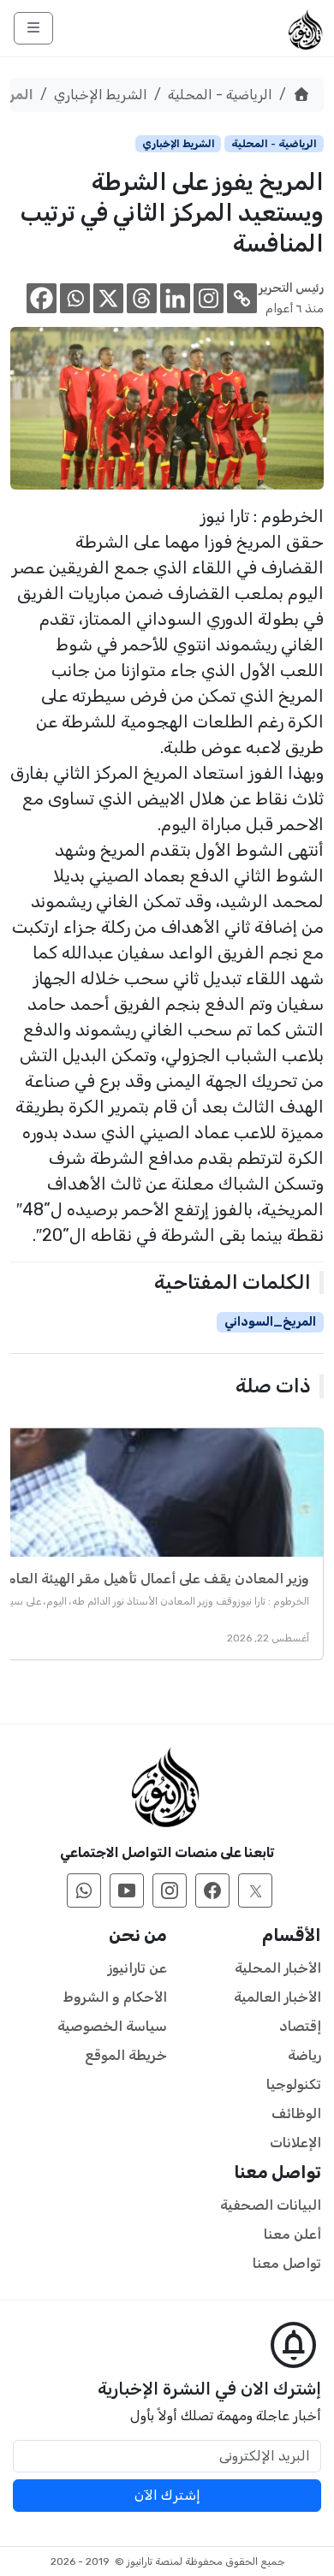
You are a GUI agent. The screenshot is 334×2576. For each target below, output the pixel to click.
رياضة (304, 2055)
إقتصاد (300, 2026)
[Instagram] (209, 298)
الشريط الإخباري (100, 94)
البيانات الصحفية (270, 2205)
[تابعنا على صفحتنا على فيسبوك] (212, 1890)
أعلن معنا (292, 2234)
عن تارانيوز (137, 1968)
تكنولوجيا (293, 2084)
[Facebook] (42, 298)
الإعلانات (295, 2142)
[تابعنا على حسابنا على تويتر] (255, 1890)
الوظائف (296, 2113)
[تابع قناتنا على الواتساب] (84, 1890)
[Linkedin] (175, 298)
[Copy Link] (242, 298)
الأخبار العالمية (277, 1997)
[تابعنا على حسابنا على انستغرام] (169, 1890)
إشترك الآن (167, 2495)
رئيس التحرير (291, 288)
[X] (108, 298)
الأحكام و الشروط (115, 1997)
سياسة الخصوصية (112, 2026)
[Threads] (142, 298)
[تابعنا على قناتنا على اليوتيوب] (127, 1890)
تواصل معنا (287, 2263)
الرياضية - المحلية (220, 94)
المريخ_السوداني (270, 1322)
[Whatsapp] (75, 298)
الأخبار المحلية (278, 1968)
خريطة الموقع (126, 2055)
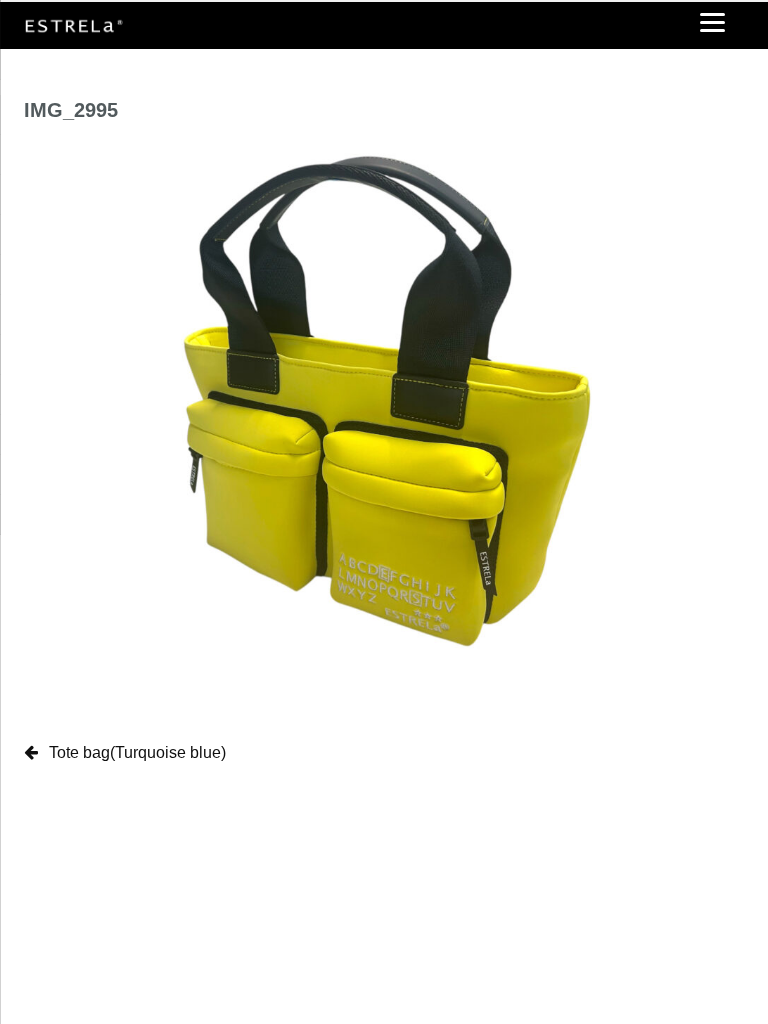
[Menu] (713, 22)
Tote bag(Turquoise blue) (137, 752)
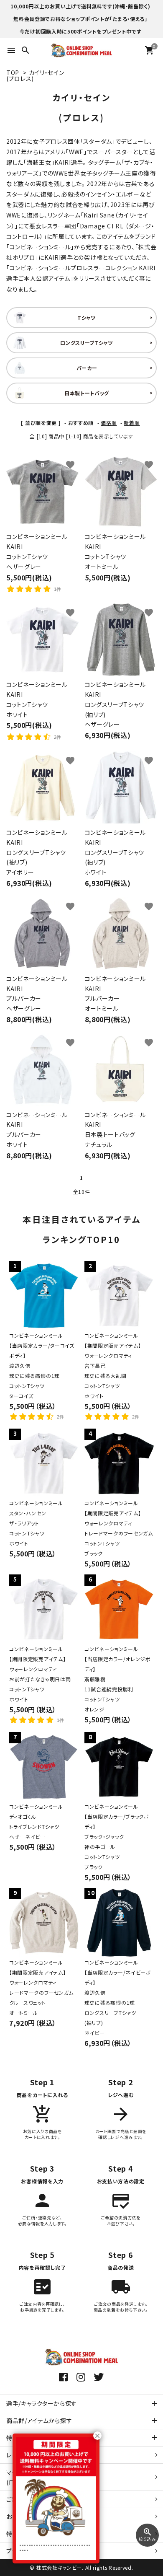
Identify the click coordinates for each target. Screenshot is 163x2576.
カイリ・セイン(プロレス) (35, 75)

◇ ◇ ◇ ◇ ◇ ◇ ◇

Take every line from the data that contains the word "تابعنا".

[تابعنا على صفحتنا على فيسبوك] (212, 1890)
[تابعنا على حسابنا على تويتر] (255, 1890)
[تابعنا على حسابنا على انستغرام] (169, 1890)
[تابعنا على قناتنا على اليوتيوب] (127, 1890)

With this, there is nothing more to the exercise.